= PROBLEM REQUIREMENTS =
How many of the lines below contain the word "computer"? Only the number is wanted.

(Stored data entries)

>>

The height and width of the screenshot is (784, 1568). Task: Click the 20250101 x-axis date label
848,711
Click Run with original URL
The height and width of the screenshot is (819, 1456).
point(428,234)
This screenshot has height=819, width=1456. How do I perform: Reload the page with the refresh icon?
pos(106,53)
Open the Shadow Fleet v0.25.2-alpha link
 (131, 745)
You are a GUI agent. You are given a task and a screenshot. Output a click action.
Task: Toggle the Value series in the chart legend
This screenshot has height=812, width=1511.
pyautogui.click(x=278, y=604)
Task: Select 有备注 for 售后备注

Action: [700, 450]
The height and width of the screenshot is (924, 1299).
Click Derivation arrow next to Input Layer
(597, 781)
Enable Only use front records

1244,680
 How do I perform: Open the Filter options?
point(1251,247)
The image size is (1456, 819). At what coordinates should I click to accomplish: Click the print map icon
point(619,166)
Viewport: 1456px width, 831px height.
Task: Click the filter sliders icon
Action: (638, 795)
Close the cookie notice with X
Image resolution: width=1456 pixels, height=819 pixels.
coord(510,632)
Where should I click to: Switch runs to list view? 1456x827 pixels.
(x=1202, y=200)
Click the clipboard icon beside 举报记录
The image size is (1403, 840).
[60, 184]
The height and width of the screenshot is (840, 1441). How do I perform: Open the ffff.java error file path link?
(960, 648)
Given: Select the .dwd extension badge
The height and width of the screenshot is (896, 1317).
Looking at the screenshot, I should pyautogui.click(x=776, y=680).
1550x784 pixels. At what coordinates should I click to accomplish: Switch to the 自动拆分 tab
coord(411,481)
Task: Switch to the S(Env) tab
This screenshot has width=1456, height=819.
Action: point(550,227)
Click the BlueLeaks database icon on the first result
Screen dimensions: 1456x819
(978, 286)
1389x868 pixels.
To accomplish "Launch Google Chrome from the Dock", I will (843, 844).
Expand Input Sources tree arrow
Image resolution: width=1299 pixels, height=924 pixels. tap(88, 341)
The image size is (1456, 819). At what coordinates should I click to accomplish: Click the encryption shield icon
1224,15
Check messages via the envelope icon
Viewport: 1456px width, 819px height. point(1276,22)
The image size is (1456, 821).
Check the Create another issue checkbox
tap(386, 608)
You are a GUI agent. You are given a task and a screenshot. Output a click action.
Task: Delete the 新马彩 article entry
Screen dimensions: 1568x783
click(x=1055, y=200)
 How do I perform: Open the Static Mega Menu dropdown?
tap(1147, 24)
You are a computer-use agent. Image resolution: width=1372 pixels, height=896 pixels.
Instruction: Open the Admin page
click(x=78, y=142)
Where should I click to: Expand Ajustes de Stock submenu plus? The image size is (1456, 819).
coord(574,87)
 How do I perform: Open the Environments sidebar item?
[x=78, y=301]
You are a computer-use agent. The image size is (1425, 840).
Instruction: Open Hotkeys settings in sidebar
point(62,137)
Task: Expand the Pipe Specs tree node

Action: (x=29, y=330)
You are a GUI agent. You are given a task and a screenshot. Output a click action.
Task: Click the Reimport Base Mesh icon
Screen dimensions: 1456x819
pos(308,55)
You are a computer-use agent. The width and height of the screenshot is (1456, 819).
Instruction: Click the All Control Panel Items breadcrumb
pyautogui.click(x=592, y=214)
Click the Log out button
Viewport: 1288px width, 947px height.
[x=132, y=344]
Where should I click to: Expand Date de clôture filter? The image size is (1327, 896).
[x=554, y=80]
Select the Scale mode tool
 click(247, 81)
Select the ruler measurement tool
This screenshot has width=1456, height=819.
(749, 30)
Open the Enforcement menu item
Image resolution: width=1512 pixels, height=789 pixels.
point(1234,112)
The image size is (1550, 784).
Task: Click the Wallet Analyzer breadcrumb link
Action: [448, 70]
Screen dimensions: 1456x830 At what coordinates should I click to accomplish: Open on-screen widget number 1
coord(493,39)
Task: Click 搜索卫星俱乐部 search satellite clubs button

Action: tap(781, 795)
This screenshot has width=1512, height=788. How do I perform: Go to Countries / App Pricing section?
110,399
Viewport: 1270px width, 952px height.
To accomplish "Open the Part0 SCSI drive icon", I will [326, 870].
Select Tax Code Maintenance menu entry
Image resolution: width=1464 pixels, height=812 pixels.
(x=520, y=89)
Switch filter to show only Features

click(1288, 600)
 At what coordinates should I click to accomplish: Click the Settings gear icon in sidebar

<<

= EXERCISE RESULT =
3